DeLillo’s novel was inspired by a photograph of a real person—most agree that he is Jonathan Briley, who seemed at a certain point in his descent from the North Tower to plummet straight, upside down, one leg bent, his shirt flying off in the ferocious breeze, his head scorched, “The Falling Man” whose image became a token of horror and a mass-media legend. And the things pertaining to his image are what interest Don DeLillo. Yet the person inside the legend was a man from Mount Vernon who worked in the North Tower restaurant, Windows on the World. He was flesh and blood, not just an idea. He was born on March 5, 1958. He was six feet five. His father was a preacher. He suffered from asthma and had a wife called Hilary. He died sixty-five minutes twenty seconds after Mohamed Atta, and is currently awaiting a writer sufficiently uncoerced by the politics of art to tell his story.

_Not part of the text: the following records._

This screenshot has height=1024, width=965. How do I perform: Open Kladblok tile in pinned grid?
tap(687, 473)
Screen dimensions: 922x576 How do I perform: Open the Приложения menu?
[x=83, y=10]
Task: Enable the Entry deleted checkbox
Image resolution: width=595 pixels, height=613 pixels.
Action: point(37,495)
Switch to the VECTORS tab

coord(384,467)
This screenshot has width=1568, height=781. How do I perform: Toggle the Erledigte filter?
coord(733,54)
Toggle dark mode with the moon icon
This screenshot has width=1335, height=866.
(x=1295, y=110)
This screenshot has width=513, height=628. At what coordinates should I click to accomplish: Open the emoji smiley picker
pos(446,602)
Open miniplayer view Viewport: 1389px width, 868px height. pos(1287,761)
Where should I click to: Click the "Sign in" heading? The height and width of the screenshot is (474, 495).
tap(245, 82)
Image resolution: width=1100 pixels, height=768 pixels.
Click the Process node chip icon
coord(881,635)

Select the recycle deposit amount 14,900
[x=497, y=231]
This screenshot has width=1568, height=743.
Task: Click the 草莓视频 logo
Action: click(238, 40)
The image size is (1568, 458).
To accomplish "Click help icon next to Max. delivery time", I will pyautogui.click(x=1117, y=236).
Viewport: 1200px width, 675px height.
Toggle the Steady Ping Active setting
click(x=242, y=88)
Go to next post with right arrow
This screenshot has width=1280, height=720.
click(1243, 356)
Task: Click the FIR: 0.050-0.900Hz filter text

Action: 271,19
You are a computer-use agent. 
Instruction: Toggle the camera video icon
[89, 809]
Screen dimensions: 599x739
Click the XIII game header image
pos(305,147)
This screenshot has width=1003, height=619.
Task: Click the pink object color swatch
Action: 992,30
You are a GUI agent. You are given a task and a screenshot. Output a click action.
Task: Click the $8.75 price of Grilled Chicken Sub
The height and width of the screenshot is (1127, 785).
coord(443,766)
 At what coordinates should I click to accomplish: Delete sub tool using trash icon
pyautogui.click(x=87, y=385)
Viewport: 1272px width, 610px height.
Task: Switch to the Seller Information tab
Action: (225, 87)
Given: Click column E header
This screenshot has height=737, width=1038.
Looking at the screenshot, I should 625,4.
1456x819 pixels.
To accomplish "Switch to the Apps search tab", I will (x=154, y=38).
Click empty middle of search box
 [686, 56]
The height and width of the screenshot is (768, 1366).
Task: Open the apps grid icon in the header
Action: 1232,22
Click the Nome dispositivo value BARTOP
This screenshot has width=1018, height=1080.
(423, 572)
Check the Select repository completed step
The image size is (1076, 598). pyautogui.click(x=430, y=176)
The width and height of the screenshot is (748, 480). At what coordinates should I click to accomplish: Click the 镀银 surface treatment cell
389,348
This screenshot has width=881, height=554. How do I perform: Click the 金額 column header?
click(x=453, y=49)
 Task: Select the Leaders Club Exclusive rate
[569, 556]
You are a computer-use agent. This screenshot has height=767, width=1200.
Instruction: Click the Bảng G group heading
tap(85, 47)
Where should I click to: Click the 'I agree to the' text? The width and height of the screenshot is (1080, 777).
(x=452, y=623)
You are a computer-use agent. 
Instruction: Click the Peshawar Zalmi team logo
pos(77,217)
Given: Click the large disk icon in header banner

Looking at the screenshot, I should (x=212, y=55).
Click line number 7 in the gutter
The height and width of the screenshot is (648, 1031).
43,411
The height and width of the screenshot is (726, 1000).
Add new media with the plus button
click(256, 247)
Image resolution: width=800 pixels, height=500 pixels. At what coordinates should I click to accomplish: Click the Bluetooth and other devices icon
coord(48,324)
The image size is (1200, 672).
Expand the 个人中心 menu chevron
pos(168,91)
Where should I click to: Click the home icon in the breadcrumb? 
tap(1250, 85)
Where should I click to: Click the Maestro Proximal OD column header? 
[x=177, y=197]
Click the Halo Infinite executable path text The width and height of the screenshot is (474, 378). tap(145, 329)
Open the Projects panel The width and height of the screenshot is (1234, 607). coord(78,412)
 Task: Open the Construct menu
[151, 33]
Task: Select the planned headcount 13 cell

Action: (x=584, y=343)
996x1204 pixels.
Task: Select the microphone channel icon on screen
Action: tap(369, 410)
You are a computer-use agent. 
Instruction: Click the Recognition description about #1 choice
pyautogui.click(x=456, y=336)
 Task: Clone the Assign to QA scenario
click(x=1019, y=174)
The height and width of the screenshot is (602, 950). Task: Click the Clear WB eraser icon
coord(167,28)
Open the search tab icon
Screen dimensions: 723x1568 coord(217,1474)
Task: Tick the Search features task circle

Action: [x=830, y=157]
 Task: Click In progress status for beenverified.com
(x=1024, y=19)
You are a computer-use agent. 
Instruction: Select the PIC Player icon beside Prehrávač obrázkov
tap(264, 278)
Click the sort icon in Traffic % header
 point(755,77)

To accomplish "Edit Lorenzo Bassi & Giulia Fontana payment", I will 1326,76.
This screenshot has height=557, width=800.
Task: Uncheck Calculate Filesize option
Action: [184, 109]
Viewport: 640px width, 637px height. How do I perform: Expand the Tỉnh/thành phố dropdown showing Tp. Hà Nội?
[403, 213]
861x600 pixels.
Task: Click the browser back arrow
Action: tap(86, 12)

Michael Wood, on the other hand, finds Falling Man to be a cogent depiction of the events and aftermath of the 2001 terrorist attacks in New York. The novel has been hit hard by many reviewers, in addition to O’Hagen, for its lack of adherence to reality, to documentary veracity, but for Wood and others, it feels true if not necessarily accurate. How else should fiction be?

Essays and Novels  

This essay discusses four recent collections of essays by novelists — Milan Kundera, J.M. Coetzee, Susan Sontag, and Mario Vargas Llosa — and the relationship between novels and essays, both capacious forms that come close to encompassing the full human experience, which is a political as well as personal one.

A second reading of Unbearable Lightness  

A fascinating comparison between what The Unbearable Lightness of Being meant for Czech people when it first appeared and what it means today. Also a study in how literature changes with time even as the words stay the same. A book of politics, philosophy, love, and story all at the same time.

Martin Amis follows Blair's farewell tour  

Amis follows Tony Blair, whom he obviously admires, on his farewell tour. He writes well, although his description of Blair’s failure of words in Iraq could be a clearer: what does he say and how does it fail. An interesting portrait.

The Scorn of Literary Blogs  

Adam Kirsch attempts to be judicious in seeing both sides of the debate between book critics and (so-called) book bloggers, but even so the comments in response become rather pointed and snide. He seems to define blogs by content and length rather than by format, which is the most standard definition: occasional writing organized by date (often with comments and keyword tagging). He is right that literary discussions will continue to grow online, given the ease of publication and infinite space, but he still manages to be slightly sneering of blogging and what it can be and do. The problem in these debates that no one acknowledges is that there is a literature culture and a publishing culture that are only tangentially related. Blogs and book reviewers both cater to the publishing culture (what is new) much more than to the literature culture (what is lasting).

A New York Writer’s Catch-22  

The difficulties that young writers face are only more difficult in the glare of New York’s many distractions and demands, Peter Carey has learned from watching his students at Hunter College. He also remembers his own days in Australia when there were no good reasons to write but also nothing else to do.

Five Writer-Friends Discuss Success  

Or the lack thereof. Akhil Sharma, Suketu Mehta, Gary Shteyngart, John Wray, and Ray Isle (a food writer I’m unfamiliar with) get together once a month to commiserate about writing and the writing life. Maybe light on substance but an article that can leave one longing for companionship.

Sound of Silence  

Thousands of inexplicable mutations thought by scientists to be silent, having no effect on the individuals phenotype, turn out to open the body up to specific diseases, new findings show. These findings will also requires scientists to rethink how DNA functions and works in controlling who we become.